Monday, March 26, 2012

Grey Day; Black Jack

The grey day was clouding my mind. Ever the story of Dr. Jekyll and Mr. Grey.  It was like a sickness that had enveloped me, wrapping itself and tinging my thoughts with moroseness. I should have been bright and beaming but I was weighted down under grey. I went down to the National Building Museum to see the Unbuilt Washington exhibit, designs on DC that never were.

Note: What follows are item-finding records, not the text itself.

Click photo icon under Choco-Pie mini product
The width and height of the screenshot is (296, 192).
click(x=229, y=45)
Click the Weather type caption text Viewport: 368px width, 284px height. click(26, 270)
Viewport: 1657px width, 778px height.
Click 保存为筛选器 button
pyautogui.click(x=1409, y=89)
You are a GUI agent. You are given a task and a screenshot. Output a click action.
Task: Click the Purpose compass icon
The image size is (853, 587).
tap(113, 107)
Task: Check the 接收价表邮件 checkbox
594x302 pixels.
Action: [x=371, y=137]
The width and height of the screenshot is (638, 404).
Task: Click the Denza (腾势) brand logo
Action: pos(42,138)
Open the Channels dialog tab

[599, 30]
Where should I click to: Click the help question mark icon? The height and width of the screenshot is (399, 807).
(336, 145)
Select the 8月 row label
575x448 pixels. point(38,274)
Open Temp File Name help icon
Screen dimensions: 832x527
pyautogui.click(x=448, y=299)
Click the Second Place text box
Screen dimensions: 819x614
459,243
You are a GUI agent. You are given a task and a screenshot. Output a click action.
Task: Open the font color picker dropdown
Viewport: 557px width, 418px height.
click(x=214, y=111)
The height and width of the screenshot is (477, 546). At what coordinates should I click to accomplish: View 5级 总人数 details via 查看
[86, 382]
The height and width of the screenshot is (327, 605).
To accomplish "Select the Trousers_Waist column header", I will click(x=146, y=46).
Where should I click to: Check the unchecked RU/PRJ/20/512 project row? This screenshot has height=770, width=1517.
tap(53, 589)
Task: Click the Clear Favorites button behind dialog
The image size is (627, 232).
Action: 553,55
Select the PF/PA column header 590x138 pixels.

Thankfully, as I was departing the weekend grey was clearing.  I made my way in the sunnier afternoon and ended up at a monument for Black Jack Pershing.  If ever there was an American great who seems to have been largely forgotten--confined to parks bearing his name and legions of homeless.  Black Jack was a real American hero, involved in everything from the Spanish-American War and the pacifying of the Philippines to chasing Pancho Villa around Mexico to leading the American armies through the trenches of Europe (Historical note: "Black Jack" Pershing's army did not have Black troops fighting in it, and amazingly, Black American combat troops were placed under French command.  Shocking...).  Anywho, I could use a good book on Black Jack if anyone can recommend one.  Perhaps we need a good movie on the man.

From Pershing Park, I wandered into the Willard Hotel, the illustrious abode from whose gilded lobby we received the term "lobbying."  A low light gilded delight, nonetheless, and guests were enjoying their tea with clotted cream as I enjoyed the gilded reflections in marble tables as a kimono-clad woman plucked a Japanese board guitar.